Saturday, January 07, 2006
Step Study
We were on step 10 last night. This step for me is the step I need to read on a daily basis. It amazes me how lucky we are to have such simple designed program to make your life better. If even the normos did our program the world would be a better place. I was in thought about how I am sober, which is good, however it could be better if I finished the fouth step. I am working on it and I plan to finish it and finsh the rest of the steps within a couple month's.
Friday, January 06, 2006
Santa Lucia on My Vacation?

Want a Resentment

Thursday, January 05, 2006
Step Work

Wednesday, January 04, 2006
Leaving Seattle
Monday, January 02, 2006
Meeting
I went to a meeting tonight and I feel a lot better. It was like a big relief. There were some oldtimers as well as some with 15 days. Everytime I go to a meeting regardless of where I always feel good afterwards. It is just being around others that makes me feel not alone. When I was drinking I was always alone inside and I have been alone to long. There is this old guy who always says to me meeting makers make it and he is right. Thanks for the suggestions and God willing, tomarrow I will be flyng home with my family.
Sunday, January 01, 2006
Home Please
I am worn out from this trip and can't wait to get home. My wife and I got into an argument, because we are stressed out from her father and his wife. His wife was a pain in the ass all day. She expects my kids not to wrestle around in her house or run in her house. Good luck I have three boys. My wife's father is driving me nuts making strange noises while he eats and sometimes it can last all day. I feel like just strangling him some times, because it is so annoying. We went to their church today "Baptist" it was full of ignorance and intolerance. This was a great way to start off the new year. Then we went to "Narnia" great movie, the kids loved it. While leaving the movie my wife and I got into a fight because she was yelling at me and the kids in front of her family. That pisses me off more than anything.

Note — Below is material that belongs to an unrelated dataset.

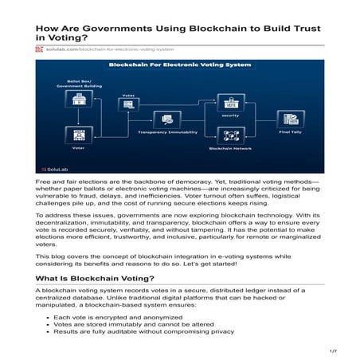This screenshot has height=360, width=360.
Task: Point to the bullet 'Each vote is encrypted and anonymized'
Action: [x=119, y=317]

Then her fathers wife invited her son over again and uncorked another wine bottle for dinner. It's almost like she is trying to push me, not to drink but to be uncomfortable. That to me is probably just as bad as trying to get me to drink. I really have seemed to go backwards on this trip, in my spirituality and sobriety. The person who I was beginning to like seems gone for now. My head is filled with nothing but fear and uncertainty.